Now I'm considering doing a swap again (just need to find the time and save up a bit) I don't mind my 1.6, but I know that long term its a limiting factor. If it wasn't for the fact I found an amazingly clean 1990 (low miles, immacualte service records, etc) , I would have held out for something with a 1.8 in it.
The NA6 interior is my favorite, so the best path is putting a 1.8 in the 1.6 chassis.
I’ve owned 7 Miata’s so far… the VVT is definitely the “best”. You can really feel the mid range and hear it breathing more like a Honda motor. I will say I really enjoyed driving a 1.6 through West Virginia though, it has character and does feel genuinely zingy, full throttle time is always rewarding. I personally would love to drive the ND 1.5 just to experience what the mazda engineers intended.
The ND 1.5 is a really nice engine and was definitely zingier than the ND1 2.0, though obviously didn't have the low and mid range torque. The 2-litre in the ND2 is much closer to the 1.5 in character, has more of that revvy feel.
They can all be fun, but the torque of the 1.8 just takes the cake.
Over here in Australia, we got the best of all worlds for the VVT. Ours were basically the same as the JDM cars, with the square top intake manifold, freer flowing exhaust manifolds, and the higher compression ratio. Like the JDMs, the AUDM cars made roughly 152 hp, compared to the 146 ish the US got from factory. Least that's what Mazda quotes lmao.
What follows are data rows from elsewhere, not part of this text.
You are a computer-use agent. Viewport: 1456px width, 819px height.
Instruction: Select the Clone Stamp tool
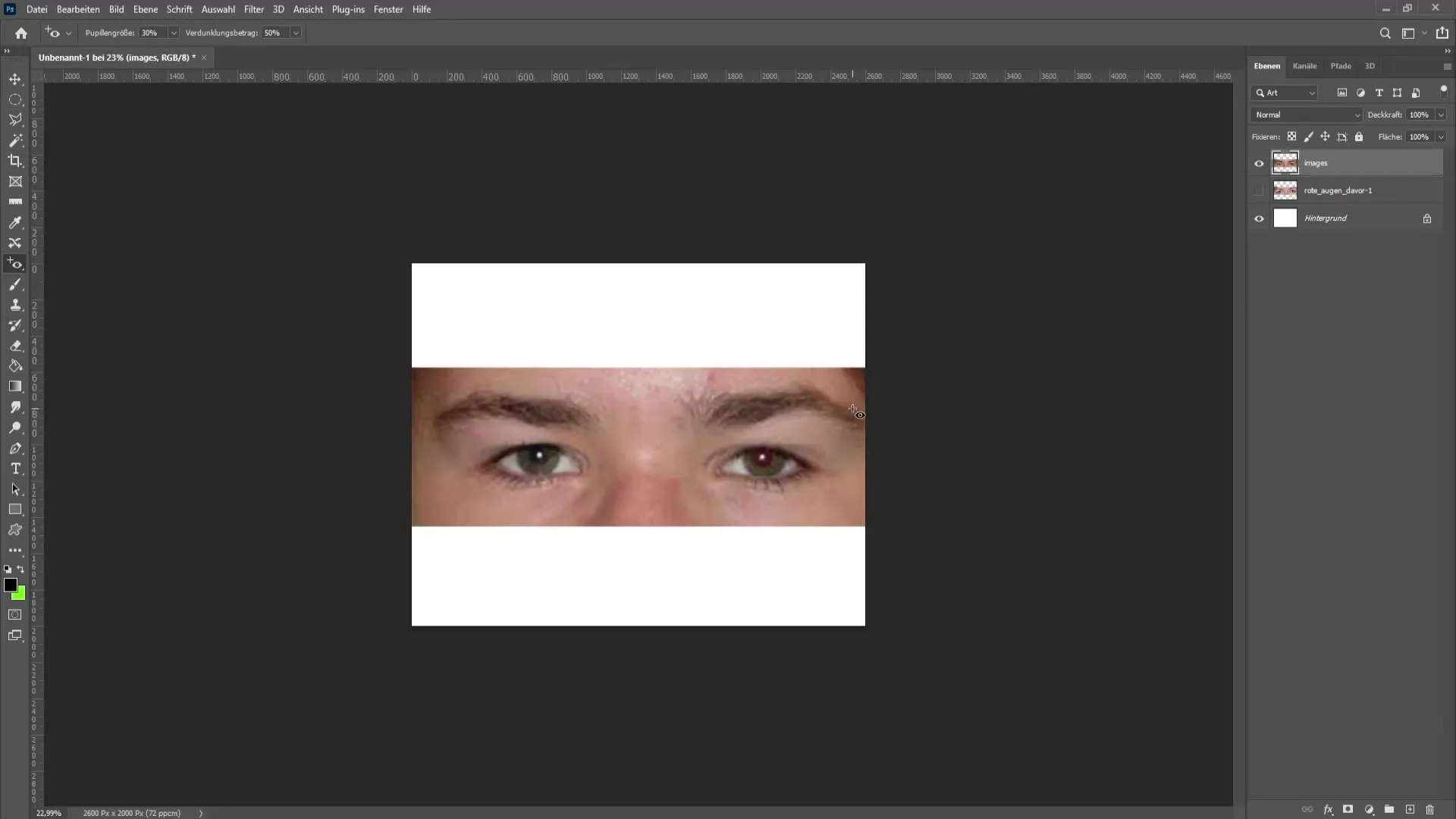[15, 305]
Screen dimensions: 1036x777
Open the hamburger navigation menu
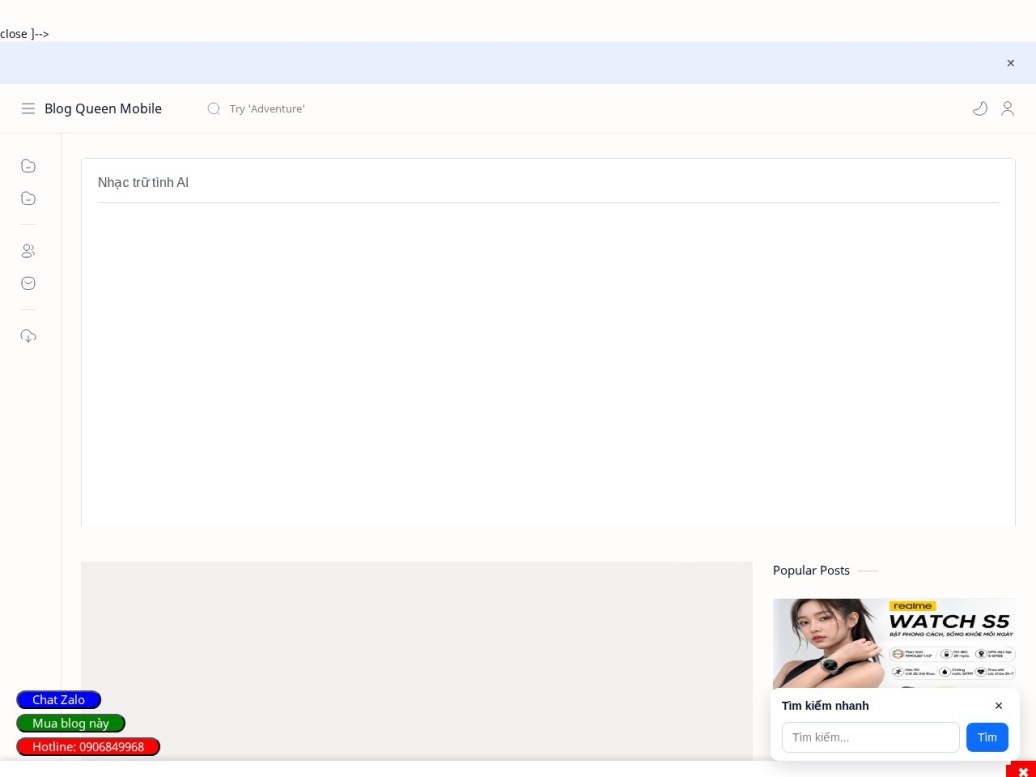(28, 108)
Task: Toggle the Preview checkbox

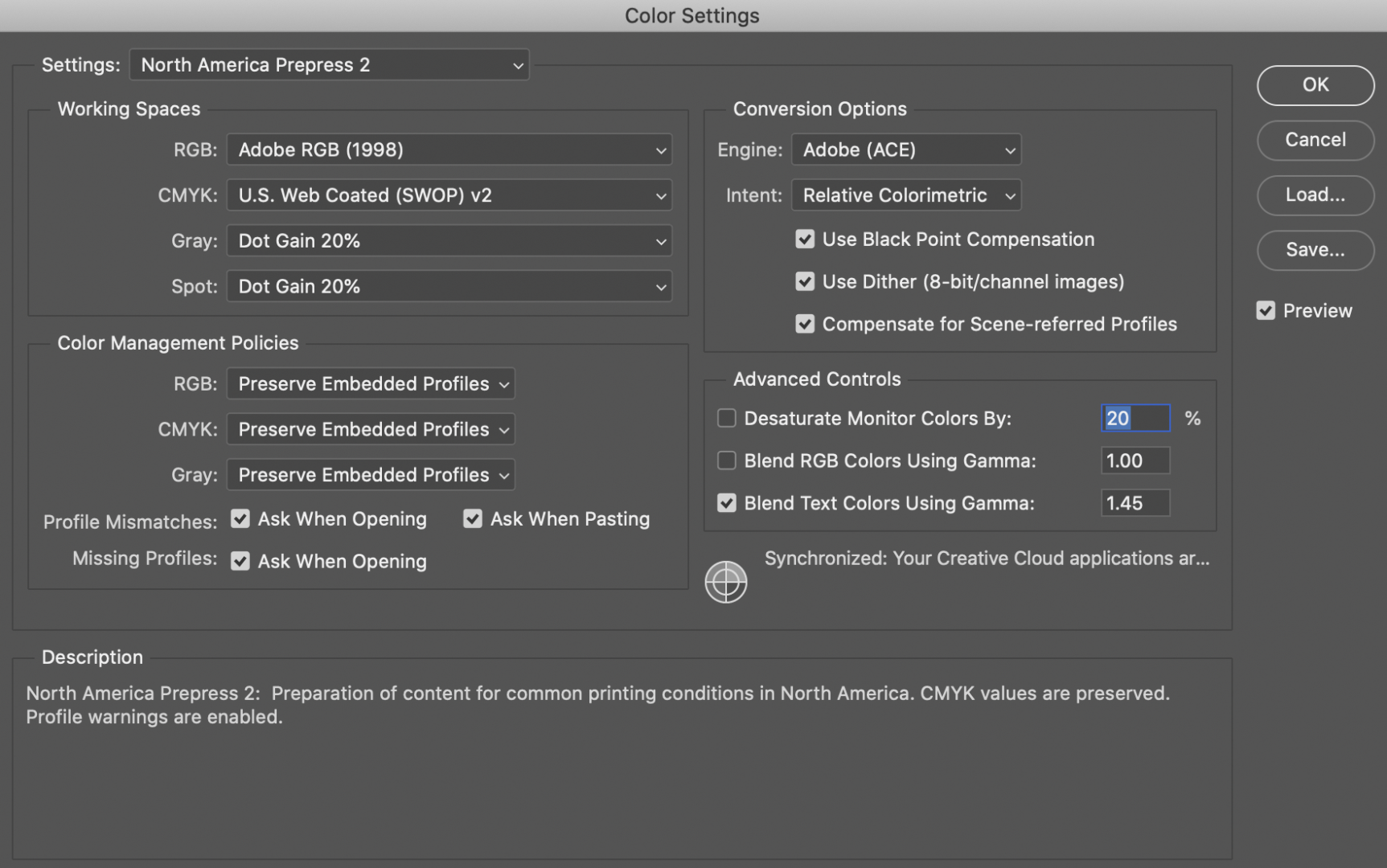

Plus Aus got something real special. Over here was the SP MX5. A VVT NB2, turbo from factory (Only for the 2002 model year, in 2004 the Mazdaspeed released, or in Aus just called the SE). Making roughly 200 to 210 HP, and it remains as the highest power MX5 to be produced from factory to this day, and was the first factory turbo MX5 since the Mazdaspeed didn't release till 2004. Though oddly the SE in Australia made 10 less hp compared to the Mazdaspeed in the US. Apparently they ran only 7.25 psi of boost, instead of the 8.5 PSI the USDM and JDM variant got. Not entirely sure why that was.
Nice!
What do you think of an in-vehicle semi-rebuild? I have higher-compression racing pistons and rods, which will increase compression from 9/1 to 11/1, as well as better-flowing parts. I already need to tear apart the rear end. A bar broke off at a weak spot and will be replaced with a much stronger RX7 cover. The engine is in good shape but probably needs some light-honing to get decent cross-hatching.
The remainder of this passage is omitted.